Integrate Thunderbird with Active Directory 

Note: this tutorial is based on my post on linux.com, with added information.

To integrate Thunderbird to the AD, you must already have installed and configured Kerberos and Samba so that you can use the net ads to obtain the information you need. There are a lot of documentation out there to get to that point. I will just highlight the main points for the sake of completeness.

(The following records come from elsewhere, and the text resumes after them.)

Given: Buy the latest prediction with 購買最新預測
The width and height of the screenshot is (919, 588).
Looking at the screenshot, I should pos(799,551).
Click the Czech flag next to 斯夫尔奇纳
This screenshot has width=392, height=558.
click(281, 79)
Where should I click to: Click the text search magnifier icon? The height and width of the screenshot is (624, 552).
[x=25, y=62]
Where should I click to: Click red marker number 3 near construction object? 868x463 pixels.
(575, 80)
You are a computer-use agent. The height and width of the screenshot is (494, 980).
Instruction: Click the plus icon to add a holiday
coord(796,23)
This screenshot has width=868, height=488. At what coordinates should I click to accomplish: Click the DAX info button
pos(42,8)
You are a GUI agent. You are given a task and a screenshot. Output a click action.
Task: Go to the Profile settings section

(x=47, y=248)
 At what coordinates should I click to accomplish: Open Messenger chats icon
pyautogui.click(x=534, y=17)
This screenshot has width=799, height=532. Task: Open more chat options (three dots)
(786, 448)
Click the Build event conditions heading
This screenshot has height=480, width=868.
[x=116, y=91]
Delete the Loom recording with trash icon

We will assume your realm is EXAMPLE.AD and your domain controller, called company_dc is at 172.22.1.34.

Kerberos

The configuration is often held in /etc/krb5.conf and should look like this:

[logging]
 default = FILE:/var/log/kerberos/krb5libs.log
 kdc = FILE:/var/log/kerberos/krb5kdc.log
 admin_server = FILE:/var/log/kerberos/kadmind.log
[libdefaults]
 default_realm = EXAMPLE.AD
[realms]
 EXAMPLE.AD = {
  kdc = company_dc
 }
[domain_realm]
 .company_dc = EXAMPLE.AD

Samba

On my system, the configuration file is found on /etc/samba/smb.conf and the relevant parts are:

  workgroup = YOURWORKGROUP ; it doesn't hurt to leave it in
  realm = EXAMPLE.AD
  netbios name = your_computer_name
  client signing = yes
  client use spnego = yes
  security = ADS
  password server = *
  encrypt passwords = yes
  smb passwd file = /etc/samba/smbpasswd
  username map = /etc/samba/smbusers
  idmap uid = 10000-20000
  idmap gid = 10000-20000
  winbind separator = +
  winbind use default domain = yes
  template homedir = /home/%D/%U
  ldap ssl = no
  unix charset = LOCALE

At this point, you should be able to type:

net ads info

On my machine, it returned:

LDAP server: 172.22.1.34
LDAP server name: company_dc
Realm: EXAMPLE.AD
Bind Path: dc=EXAMPLE,dc=AD
LDAP port: 389
Server time: Fri, 29 Sep 2006 11:21:57 GMT
KDC server: 172.22.1.34
Server time offset: -5

Bind DN

You need to figure out what your Bind DN is in order to login to the LDAP of your AD. You can get it with the following command (replace mydomainloginusername with your own):

net ads search '(sAMAccountName=mydomainloginusername)' userPrincipalName -U mydomainloginusername

Enter your domain login password and the result will be your Bind DN.

Configuring Thunderbird

Address Book

We now have all the information we need. In Thunderbird, open the addressbook with Tools -> Address Book and go to File -> New -> LDAP Directory and enter the following:

Name: My Company LDAP
Hostname: company_dc
Base DN: dc=EXAMPLE,dc=AD (same as Bind Path as returned by net ads info)
Port number: 3268 (the default port will work unreliably, causing lots of hanging and slowing down, while port 3268 will work perfectly)
Bind DN: yourbinddn_as_found_above
Use Secure connection (SSL): off

In the "Advanced" tab, I also selected subtree, but your results may vary

Email

Open the preference panel (Edit -> Preferences) and select the tab "Composition". Under the section Address Autocompletion, check Local Address Books and Directory Server and pick from the dropdown the one you just created (called My Company LDAP in the example). Accept the changes, compose an email and start typing the name of a recipient. It should prompt you for your domain login password, and you may elect to have Thunderbird remember it. Voilà, Autocompletion and address book from your AD in Thunderbird!